**WORK TO BE COMPLETED:**
Rewrite the rows from the line with "Our USP (312, 135)" through the end of the rows, both ends included. Scale every answer coordinate by 1.65 and round to whole numbers, with halves rounded up, and keep the request lines in place with their numbers unchanged.

**Source rows:**
»»
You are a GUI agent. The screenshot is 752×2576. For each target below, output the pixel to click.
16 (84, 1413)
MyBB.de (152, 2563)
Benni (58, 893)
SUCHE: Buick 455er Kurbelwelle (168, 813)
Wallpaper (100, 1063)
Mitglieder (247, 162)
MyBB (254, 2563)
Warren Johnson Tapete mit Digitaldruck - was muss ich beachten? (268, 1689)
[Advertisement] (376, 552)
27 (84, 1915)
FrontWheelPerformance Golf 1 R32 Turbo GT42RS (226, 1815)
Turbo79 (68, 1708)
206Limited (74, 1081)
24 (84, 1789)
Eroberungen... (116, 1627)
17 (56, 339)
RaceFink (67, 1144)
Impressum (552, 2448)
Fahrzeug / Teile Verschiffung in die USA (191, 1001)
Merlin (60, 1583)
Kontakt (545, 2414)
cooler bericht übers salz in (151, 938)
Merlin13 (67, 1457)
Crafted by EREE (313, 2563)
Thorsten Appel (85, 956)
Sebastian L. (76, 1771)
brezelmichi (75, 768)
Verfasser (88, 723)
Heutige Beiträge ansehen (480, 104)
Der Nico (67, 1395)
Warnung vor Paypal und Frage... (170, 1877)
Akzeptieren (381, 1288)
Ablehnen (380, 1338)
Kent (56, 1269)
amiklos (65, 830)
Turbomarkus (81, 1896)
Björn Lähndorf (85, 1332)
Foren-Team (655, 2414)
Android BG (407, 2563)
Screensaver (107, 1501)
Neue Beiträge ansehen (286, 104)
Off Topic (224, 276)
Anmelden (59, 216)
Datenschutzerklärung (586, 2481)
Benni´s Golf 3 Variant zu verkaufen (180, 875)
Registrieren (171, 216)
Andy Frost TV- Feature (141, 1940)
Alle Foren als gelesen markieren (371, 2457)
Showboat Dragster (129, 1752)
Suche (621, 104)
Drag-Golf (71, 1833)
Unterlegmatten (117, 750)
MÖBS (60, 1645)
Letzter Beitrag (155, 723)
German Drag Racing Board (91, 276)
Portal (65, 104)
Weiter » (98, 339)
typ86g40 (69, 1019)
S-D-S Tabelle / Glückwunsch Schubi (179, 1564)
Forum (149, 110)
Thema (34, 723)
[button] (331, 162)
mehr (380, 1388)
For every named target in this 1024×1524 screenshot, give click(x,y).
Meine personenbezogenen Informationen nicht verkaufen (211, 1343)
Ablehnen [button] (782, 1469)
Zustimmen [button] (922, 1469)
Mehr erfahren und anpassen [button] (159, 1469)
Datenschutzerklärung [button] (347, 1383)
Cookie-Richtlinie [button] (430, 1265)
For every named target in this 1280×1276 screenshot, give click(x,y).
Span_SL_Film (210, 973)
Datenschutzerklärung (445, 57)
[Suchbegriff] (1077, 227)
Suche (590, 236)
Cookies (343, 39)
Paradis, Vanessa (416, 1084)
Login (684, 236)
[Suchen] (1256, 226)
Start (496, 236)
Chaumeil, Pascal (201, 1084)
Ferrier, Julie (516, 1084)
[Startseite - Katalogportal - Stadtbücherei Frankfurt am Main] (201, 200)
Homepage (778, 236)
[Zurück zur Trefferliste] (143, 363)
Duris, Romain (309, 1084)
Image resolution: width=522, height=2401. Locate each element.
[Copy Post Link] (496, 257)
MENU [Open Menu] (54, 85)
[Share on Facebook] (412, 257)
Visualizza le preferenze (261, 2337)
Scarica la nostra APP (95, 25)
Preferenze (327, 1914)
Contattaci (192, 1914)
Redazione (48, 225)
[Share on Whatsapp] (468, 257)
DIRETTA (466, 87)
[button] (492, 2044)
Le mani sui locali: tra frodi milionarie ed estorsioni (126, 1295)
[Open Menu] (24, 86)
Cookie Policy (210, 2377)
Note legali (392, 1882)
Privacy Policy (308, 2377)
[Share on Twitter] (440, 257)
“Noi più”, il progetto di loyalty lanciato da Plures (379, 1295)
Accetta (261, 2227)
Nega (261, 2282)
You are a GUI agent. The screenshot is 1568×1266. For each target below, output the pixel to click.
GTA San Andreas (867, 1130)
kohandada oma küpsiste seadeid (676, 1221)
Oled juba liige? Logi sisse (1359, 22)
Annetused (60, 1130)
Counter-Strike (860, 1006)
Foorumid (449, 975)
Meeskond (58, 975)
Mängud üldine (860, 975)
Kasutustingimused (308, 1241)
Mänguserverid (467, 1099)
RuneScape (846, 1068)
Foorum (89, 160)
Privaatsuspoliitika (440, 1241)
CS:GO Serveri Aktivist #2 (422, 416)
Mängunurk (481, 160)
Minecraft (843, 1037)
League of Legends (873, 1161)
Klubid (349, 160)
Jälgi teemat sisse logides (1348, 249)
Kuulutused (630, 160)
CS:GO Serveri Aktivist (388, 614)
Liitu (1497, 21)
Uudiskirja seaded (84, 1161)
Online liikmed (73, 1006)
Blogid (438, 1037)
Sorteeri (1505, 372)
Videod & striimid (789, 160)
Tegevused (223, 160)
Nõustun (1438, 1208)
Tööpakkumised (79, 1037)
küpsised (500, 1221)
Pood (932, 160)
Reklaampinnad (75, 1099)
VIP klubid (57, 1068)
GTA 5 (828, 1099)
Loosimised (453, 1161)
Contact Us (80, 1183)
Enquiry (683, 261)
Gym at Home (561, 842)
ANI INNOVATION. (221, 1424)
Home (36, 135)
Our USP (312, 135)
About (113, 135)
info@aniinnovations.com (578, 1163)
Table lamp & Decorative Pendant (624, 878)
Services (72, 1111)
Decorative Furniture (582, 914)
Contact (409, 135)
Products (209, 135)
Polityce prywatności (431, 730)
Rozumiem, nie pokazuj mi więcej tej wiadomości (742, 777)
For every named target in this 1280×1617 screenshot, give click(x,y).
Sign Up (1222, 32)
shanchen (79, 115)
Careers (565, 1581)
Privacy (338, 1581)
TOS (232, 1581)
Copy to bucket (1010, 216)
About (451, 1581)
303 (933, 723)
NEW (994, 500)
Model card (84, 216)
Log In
««
**SOLUTION TO THE EXERCISE:**
Our USP (515, 223)
About (186, 223)
info@aniinnovations.com (954, 1919)
Table lamp & Decorative Pendant (1030, 1449)
Services (119, 1833)
Decorative Furniture (960, 1508)
Contact (675, 223)
Products (345, 223)
Polityce prywatności (711, 1205)
Rozumiem, nie pokazuj mi więcej tej wiadomości (1224, 1282)
For every named target in this 1280×1617 screenshot, give click(x,y).
Sign Up (2016, 53)
shanchen (130, 190)
Careers (932, 2609)
Privacy (558, 2609)
TOS (383, 2609)
Copy to bucket (1667, 356)
About (744, 2609)
303 (1539, 1193)
NEW (1640, 825)
Model card (139, 356)
Log In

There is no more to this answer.